Authorities in some regions have resorted to encouraging some of the 4.8 million drivers over 75 in Japan to hand over their licence.
A series of fatal crashes caused by elderly drivers in Japan has left authorities desperately grappling for ways to clamp down on a problem that experts warn is only going to get worse as the population ages.
Drivers over 65 were responsible for 965 deadly accidents in Japan - more than a quarter of the total - in 2016, according to the National Police Agency.
In one of the most shocking cases, an 87-year-old crashed his truck into a group of schoolchildren killing a six-year-old and injuring others, prompting demands for action on the issue.
In tranquil countryside outside the town of Kanuma, north of Tokyo, on a track surrounded by rice paddies and mountains, a group of elderly drivers are taking public safety into their own hands and completing refresher courses behind the wheel.
The pensioners pilot their cars gingerly between cones while instructors bark out orders via loudspeaker through open car windows as high-tech sensors measure reaction times for emergency stops.
Madam Emiko Takahashi, a 73-year-old woman taking the course, admitted she had "no confidence" in her driving as she got older.
"That's why I came here," she said, adding that she has no choice but to drive her ailing husband, seven years her senior, to hospital every day.
Madam Takahashi said her ability to concentrate had declined as she aged and her reaction times have waned.
"I have become slow," she admitted.
Fatal accidents caused by geriatric drivers now account for 28.3 per cent of the total, up from 17.9 per cent a decade ago, NPA records state.
And with the elderly set to account for 40 per cent of the population by 2060, there are increasing fears for public safety.
Authorities in some regions have resorted to novel ways to encourage some of the 4.8 million drivers over 75 in Japan to hand over their licence.
These include deals for cheaper funerals and discounts on ramen noodles, along with more conventional methods such as cheap or free taxis and buses.
But 67-year-old Kiyotaka Ukita, also taking part in the course, scoffed at these efforts.
"Free bus tickets aren't attractive at all for older drivers to return their licences," said Mr Ukita, sporting a lengthy shock-white goatee beard.
"The advantage (of driving your own car) is that you can go wherever and whenever you want. I hope I can continue driving until I die," he said.

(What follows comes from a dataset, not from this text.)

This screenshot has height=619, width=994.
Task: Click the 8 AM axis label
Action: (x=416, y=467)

Most accidents caused by elderly drivers result from them mixing up the accelerator and the brake or losing control of the steering wheel, the police agency said, calling it a "pressing problem".

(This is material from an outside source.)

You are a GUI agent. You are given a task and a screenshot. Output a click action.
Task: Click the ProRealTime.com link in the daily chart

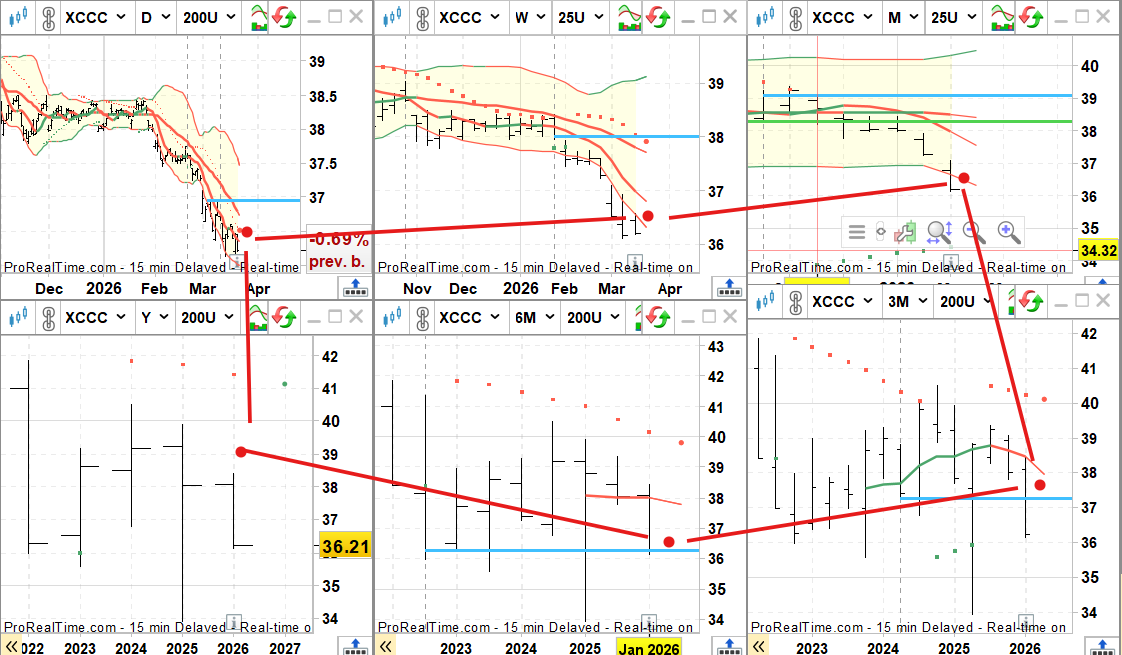click(x=57, y=267)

Mr Masato Zenyouji, an instructor at the Japan Automobile Federation (JAF), said one of the problems lay in the declining ability of older drivers "to instantly make a judgement, such as suddenly hitting the brake".
"When the speed increases, their field of view narrows down, which could lead to accidents," he said.

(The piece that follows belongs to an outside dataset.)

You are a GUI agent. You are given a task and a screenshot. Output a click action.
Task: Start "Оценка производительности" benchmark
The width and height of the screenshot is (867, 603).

The driving course attempts to address this by physical exercises such as stretching as well as drills to improve cognitive functions.
Another factor in accidents is overconfidence from drivers who have often been behind the wheel for decades, said Professor Masabumi Tokoro at Rissho University who has been studying elderly drivers.
According to a survey Prof Tokoro conducted, 10 per cent of drivers in their 30s thought they were capable of avoiding accidents, while the figure stood at 53 per cent for those aged 75 and older.
"They think they can avoid accidents with their driving skills," he said.
Authorities have taken steps with legislation, introducing laws in March forcing drivers aged 75 or older to pass cognitive tests when renewing their licences.
And carmakers are trying to do their bit as well, installing features such as a system that stalls acceleration if the driver steps on the gas pedal instead of the brake.
But this is being rolled out only gradually and only for new models.
According to the transport ministry, the system to slow acceleration was installed in around one-third of 4.4 million new passenger cars manufactured in 2015.
Mr Tokoro believes the problem will not be solved with cognitive tests or bribing older drivers to return their licenses.
"It's inconvenient in rural Japan and you cannot do anything without a car. That's why (older drivers) won't let go of their permits," he explained.
Mr Tokoro said the government needed to foster an environment in which older people can lead a normal life even after handing in their licence.
He cited as examples reasonably priced taxi-sharing services and a drive to encourage older residents to move to city centres from suburban areas.
Japanese IT firm DeNA has been testing self-driving cars to provide a new means of transportation in ageing rural communities by 2020.
Back at the track, Madam Takahashi said she was hoping to continue driving until 85 years old.
She added: "I think I can keep driving if I study and become confident. I'll stop driving if I feel I have health problems."